针对人脸姿态估计对系统性能要求高、在手机上运行无法满足实时性要求等问题,实现了一种Android手机端的人脸姿态实时估计系统。首先,由摄像头获得一幅正面和一幅偏移一定角度的人脸图像,利用从运动中构建结构(SfM)算法建立简单三维人脸模型;然后,提取实时人脸图像中与三维人脸模型相互对应的特征点,基于缩放正投影位姿估计(POSIT)算法估计人脸姿态角度;最后将三维人脸模型通过开放图形开发库(OpenGL)实时显示在手机屏幕上。实验结果表明,实时视频中检测人脸姿态并显示的速度可以达到20 frame/s,接近计算机端的基于仿射对应的三维人脸姿态估计算法,而且针对大量图片序列的检测可以达到50 frame/s,能够满足Android手机端的性能和检测人脸姿态的实时性要求。
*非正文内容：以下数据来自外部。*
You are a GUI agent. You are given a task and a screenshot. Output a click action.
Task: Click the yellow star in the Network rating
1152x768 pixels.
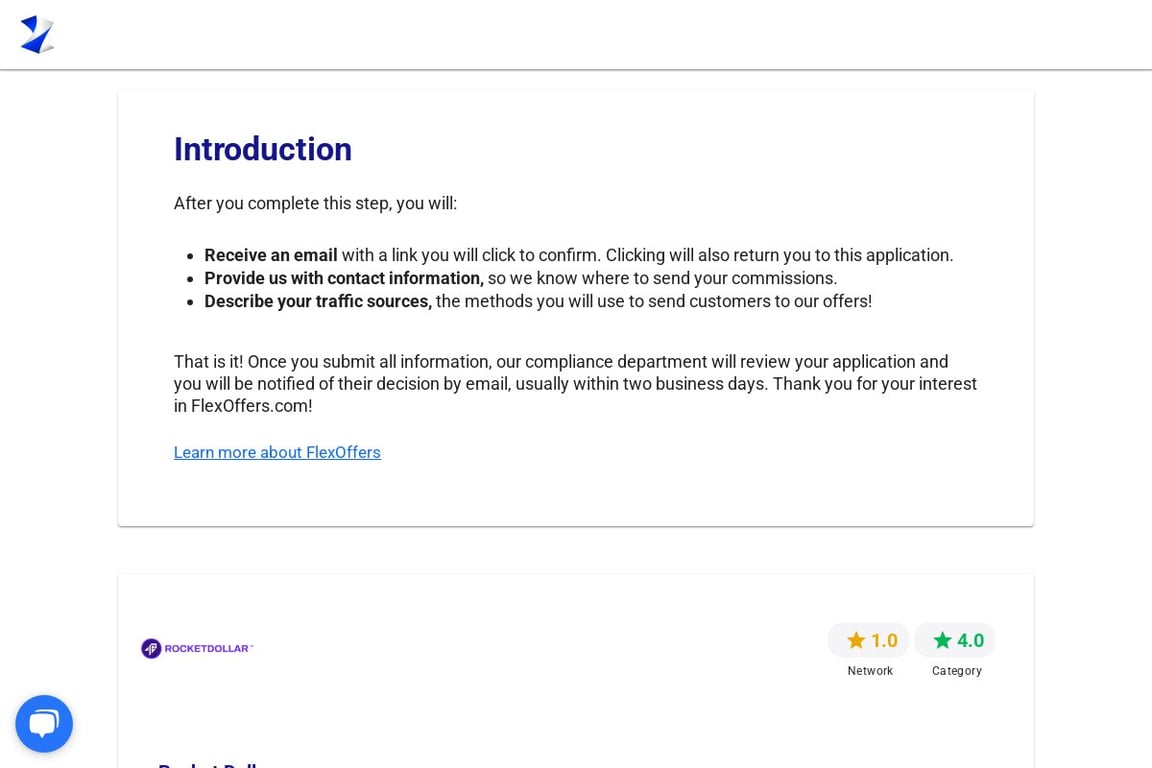[857, 640]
关键词: 人脸姿态, 从运动中构建结构算法, 显示形状回归, 基于缩放正投影位姿估计, 随机抽样一致算法, Android, 增强现实

Abstract:

Concerning that the high performance requirement of face pose estimation system which could not run on mobile phone in real time, a real-time face pose estimation system was realized for Android mobile phone terminals. First of all, one positive face image and one face image with a certain offset angle were obtained by the camera for establishing a simple 3D face model by Structure from Motion (SfM) algorithm. Secondly, the system extracted corresponding feature points from the real-time face image to 3D face model. The 3D face pose parameters were got by POSIT (Pose from Orthography and Scaling with ITeration) algorithm. At last, the 3D face model was displayed on Android mobile terminals in real-time using OpenGL (Open Graphics Library). The experimental results showed that the speed of detecting and displaying the face pose was up to 20 frame/s in the real-time video, which is close to 3D face pose estimation algorithm based on the affine correspondance on computer terminals; and the speed of detecting a large number of image sequences reached 50 frame/s. The results indicate that the system can satisfy the performance requirement for Android mobile phone terminals and real-time requirement of detecting the face pose.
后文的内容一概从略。